SmallFpLogImpl

User documentation for SmallFpLogImpl
Maintainer documentation for SmallFpLogImpl
Bugs, Shortcomings and other ideas

User documentation for SmallFpLogImpl

The class SmallFpLogImpl is a very low level implementation class for fast arithmetic in a small, prime finite field. It is not intended for use by casual CoCoALib users, who should instead see the documentation in QuotientRing (in particular the function NewZZmod), or possibly the documentation in RingFp, RingFpLog, and RingFpDouble.

Compared to SmallFpImpl the only difference is an implementation detail: multiplication and division are achieved using discrete log tables -- this may be fractionally faster on some processors.

Note that the cost of construction of a SmallFpLogImpl(p) object for larger primes may be quite considerable (linear in p), and the resulting object may occupy quite a lot of space (e.g. probably about 6*p bytes).
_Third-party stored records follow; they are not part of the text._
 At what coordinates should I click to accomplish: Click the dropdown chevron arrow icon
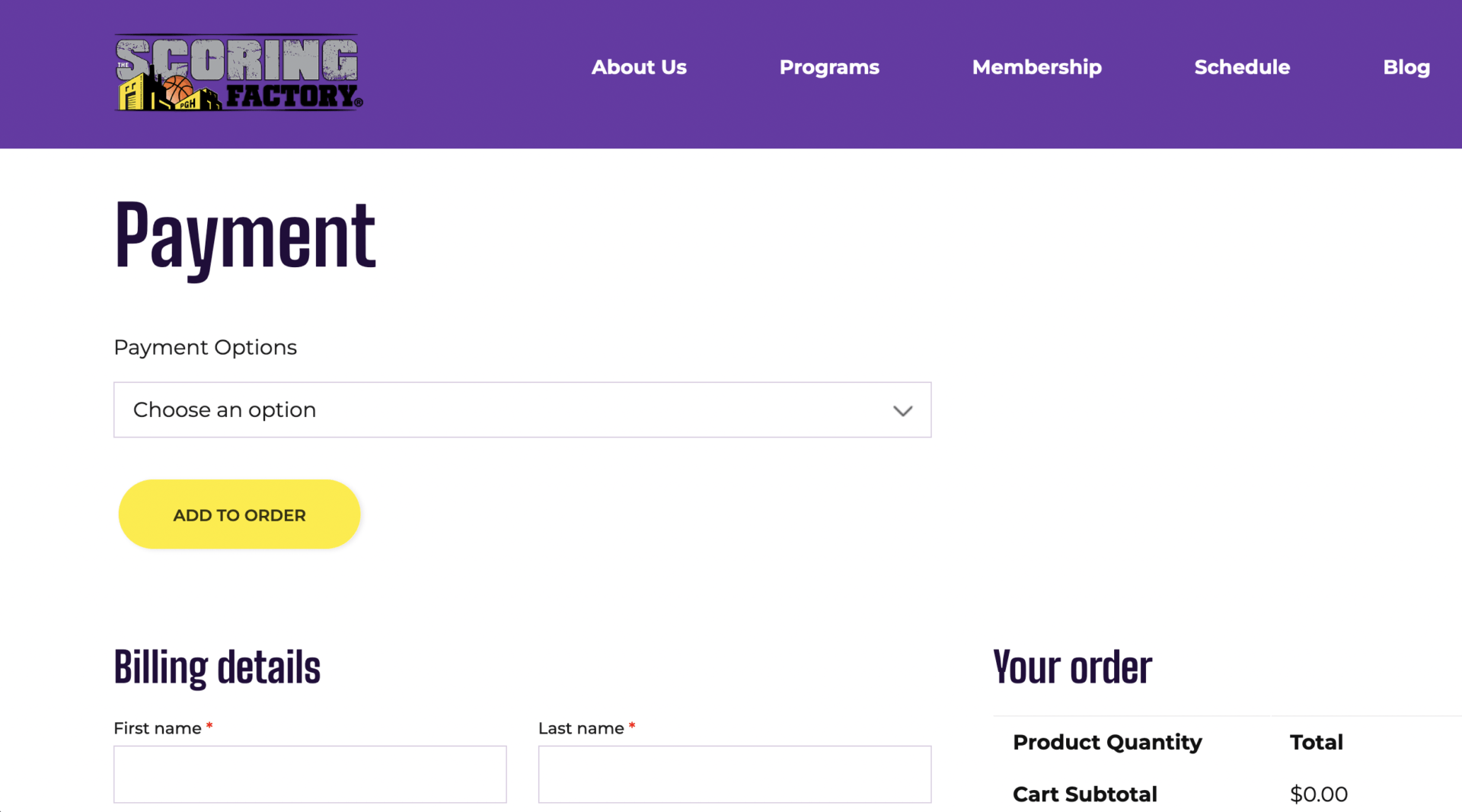pos(902,411)
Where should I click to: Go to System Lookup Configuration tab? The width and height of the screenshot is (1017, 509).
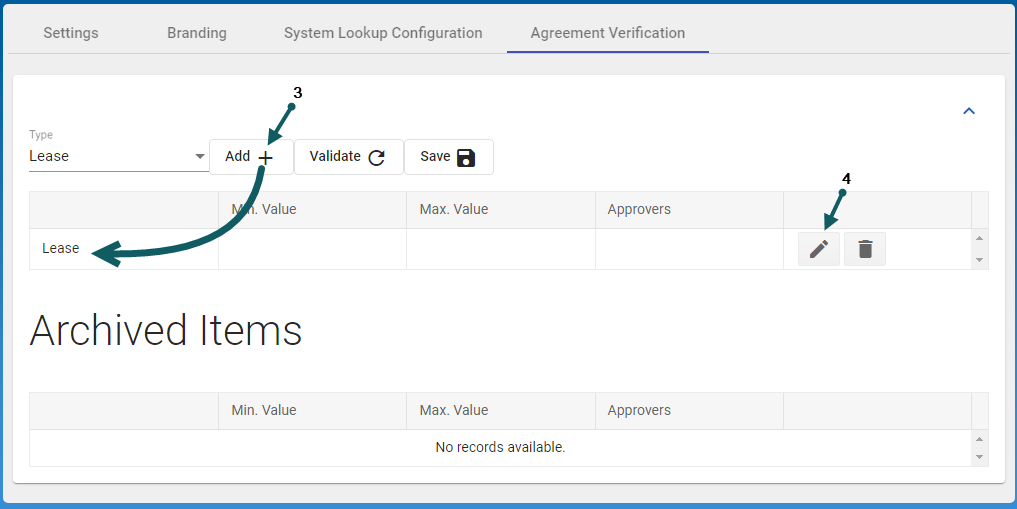point(383,33)
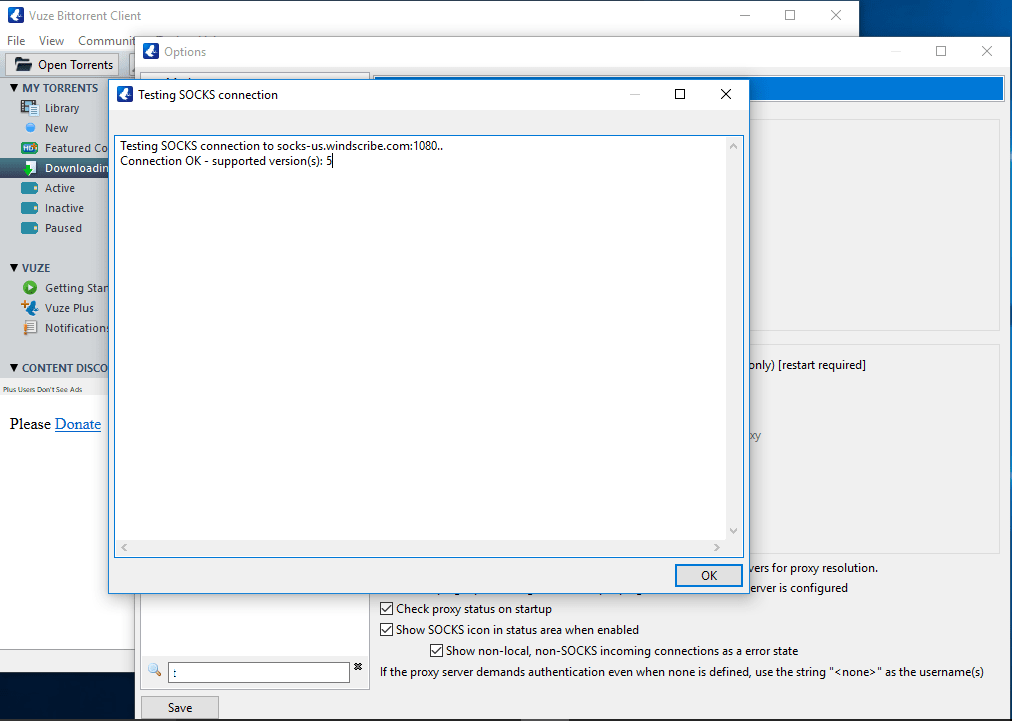Uncheck Show non-local incoming connections error state
The width and height of the screenshot is (1012, 721).
point(436,651)
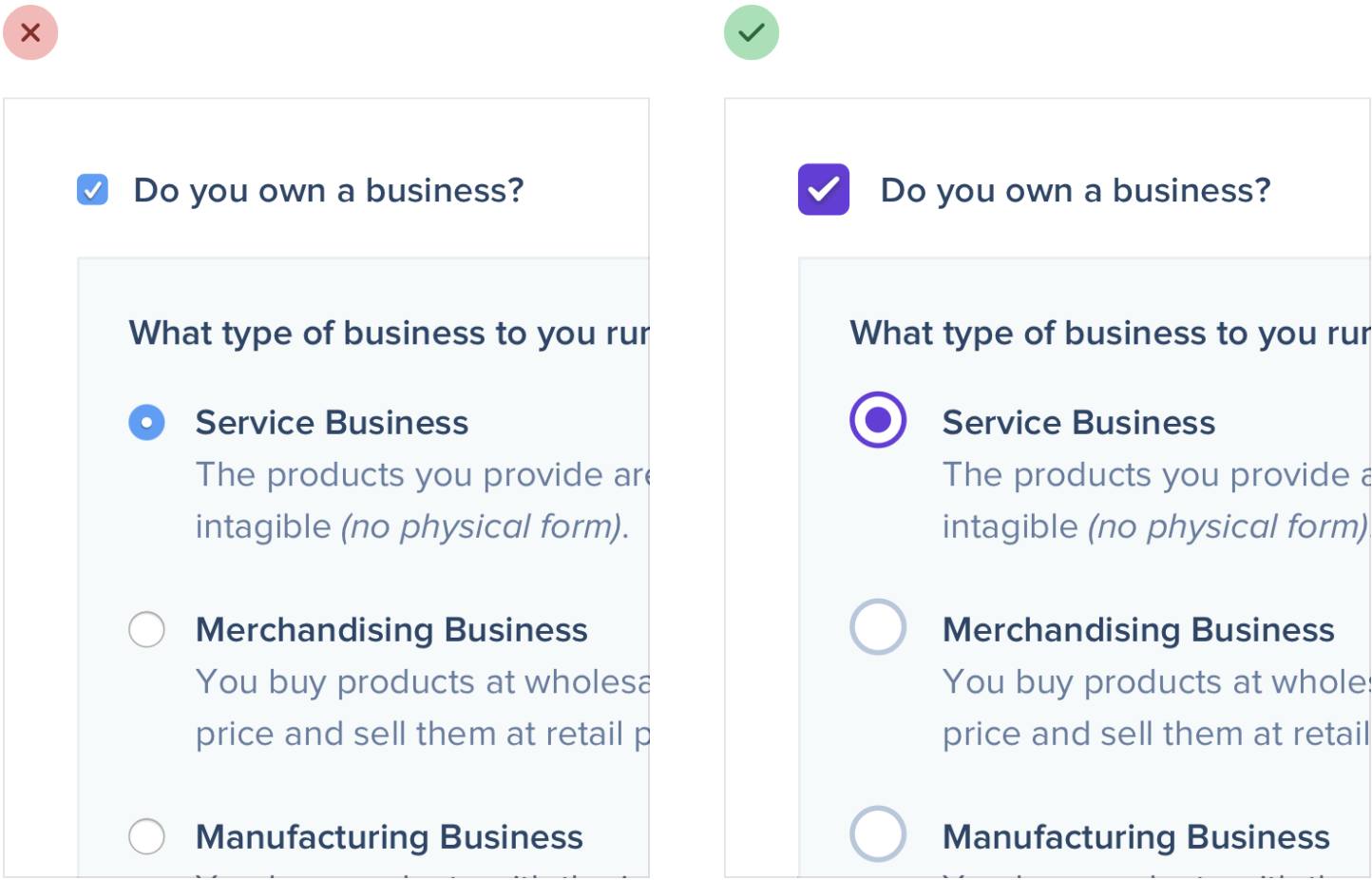Uncheck the small blue business checkbox

point(92,190)
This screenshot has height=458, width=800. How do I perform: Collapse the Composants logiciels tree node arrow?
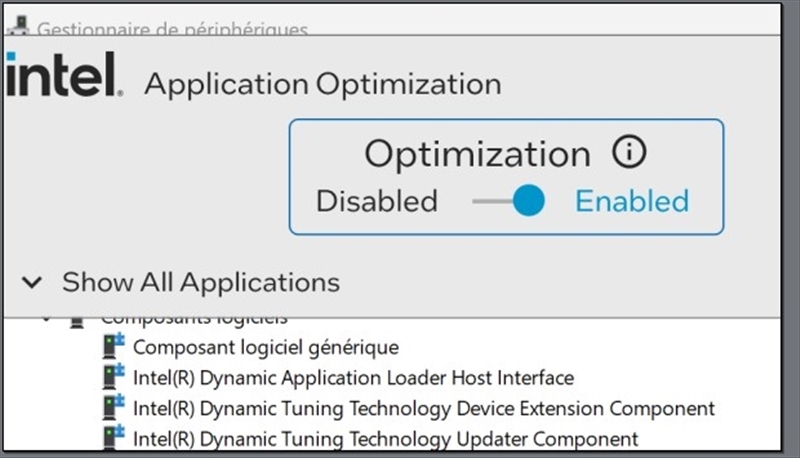(x=46, y=320)
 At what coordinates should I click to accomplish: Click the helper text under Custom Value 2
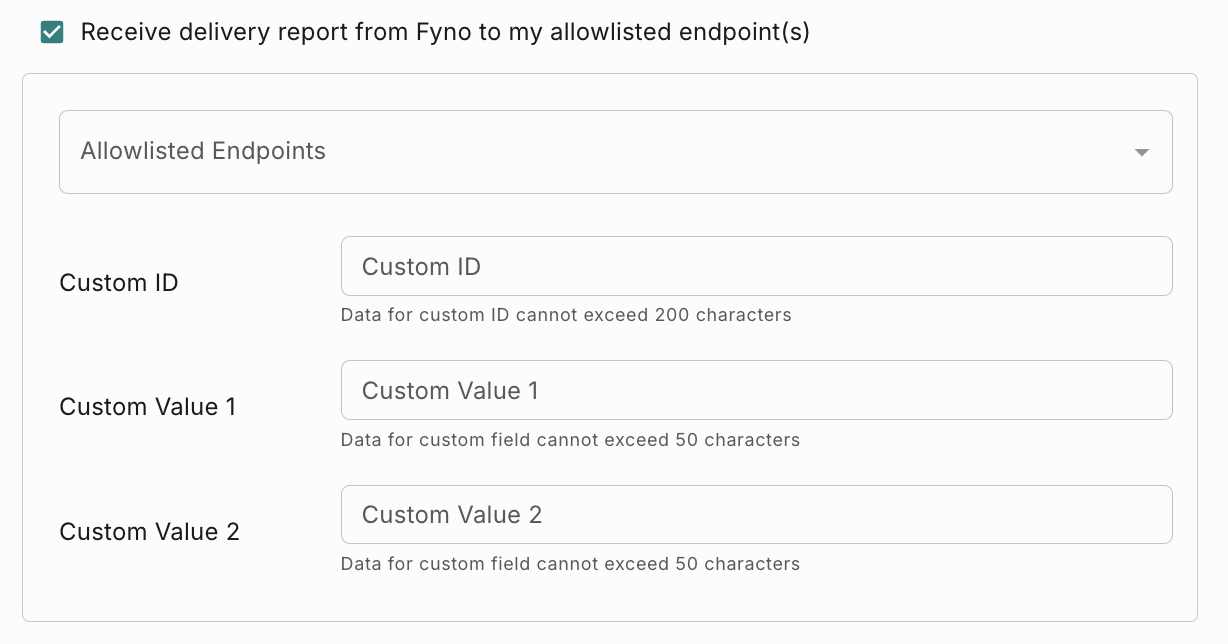pos(570,564)
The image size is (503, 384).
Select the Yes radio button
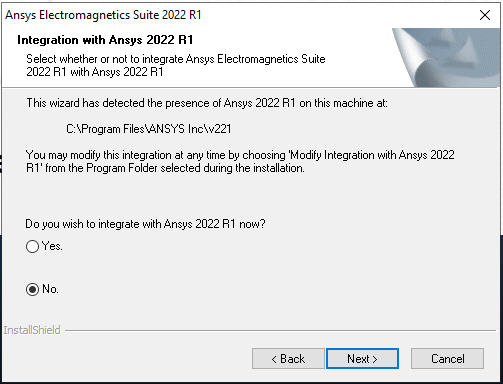(32, 246)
All operations on values must be effected by calling member functions of the SmallFpLogImpl class. Here is a brief summary.

    SmallFpLogImpl::IsGoodCtorArg(p);   // true iff ctor SmallFpLogImpl(p) will succeed
    SmallFpLogImpl::ourMaxModulus();    // largest permitted modulus
    SmallFpLogImpl ModP(p, convention); // create SmallFpLogImpl object
    long n;
    BigInt N;
    BigRat q;
    SmallFpImpl::value_t a, b, c;
  
    ModP.myModulus();         // value of p (as a long)
  
    ModP.myReduce(n);         // reduce mod p
    ModP.myReduce(N);         // reduce mod p
    ModP.myReduce(q);         // reduce mod p
  
    ModP.myExport(a);         // returns a preimage (of type long) according to symm/non-neg convention.
  
    ModP.myNegate(a);         // -a mod p
    ModP.myAdd(a, b);         // (a+b)%p;
    ModP.mySub(a, b);         // (a-b)%p;
    ModP.myMul(a, b);         // (a*b)%p;
    ModP.myDiv(a, b);         // (a*inv(b))%p;  where inv(b) is inverse of b
    ModP.myPower(a, n);       // (a^n)%p;  where ^ means "to the power of"
    ModP.myIsZeroAddMul(a,b,c) // a = (a+b*c)%p; result is (a==0)

For myExport the choice between least non-negative and symmetric residues is determined by the convention specified when constructing the SmallFpLogImpl object. This convention may be either GlobalSettings::SymmResidues or GlobalSettings::NonNegResidues.

Maintainer documentation for SmallFpLogImpl

The only clever bit is the economical construction of the log/exp tables in the constructor where we exploit the fact that myRoot to the power (p-1)/2 must be equal to -1.

This implementation uses discrete log/exp tables to effect multiplication and division quickly. Note that the residues themselves (i.e. the values of the ring elements) are held as machine integers whose value is the least non-negative representative of the residue class (i.e. in the range 0 to p-1). In particular, although log tables are used, we do NOT use a logarithmic representation for the field elements.

The log/exp tables are stored in C++ vectors: aside from their construction during the RingFpLogImpl constructor, these vectors are never modified, and are used only for table look-up. The C++ vectors are resized in the body of the constructor to avoid large memory requests when overly large characteristics are supplied as argument.

Besides these tables SmallFpLogImpl also remembers the characteristic in myModulus; myRoot is the primitive root used to generate the log/exp tables.

The members myResidueUPBValue and myIterLimit and myHalfNormalize may be used for delayed normalization in loops: see the inner product example in SmallFpImpl.

As the code currently stands, the modulus must also be small enough that it can fit into an FpTableElem (an unsigned short), and that its square can fit into a value_t. Using shorts in the tables gave slightly better run-time performance in our tests. Furthermore, to permit use of unnormalized products in some algorithms, twice the square of the characteristic must fit into a value_t (i.e. myIterLimit must be greater than zero). The constructor for a RingFpLogImpl checks the size restrictions on the characteristic.

Note that the log table has a slot with index 0 which is never written to nor read from. The exp table is double size so that multiplication can be achieved more easily: the highest slot which could ever be used is that with index 2p-3 (in division), but the constructor fills two extra slots (as this makes the code simpler/neater).

The only slick part of the implementation is the filling of the tables in the constructor, where some effort is made to avoid doing more reductions modulo p than necessary. Note that the primitive root is always calculated (potentially costly!); there is no memorized global table of primitive roots anywhere.

Bugs, Shortcomings and other ideas

It is not as fast as I hoped -- perhaps cache effects?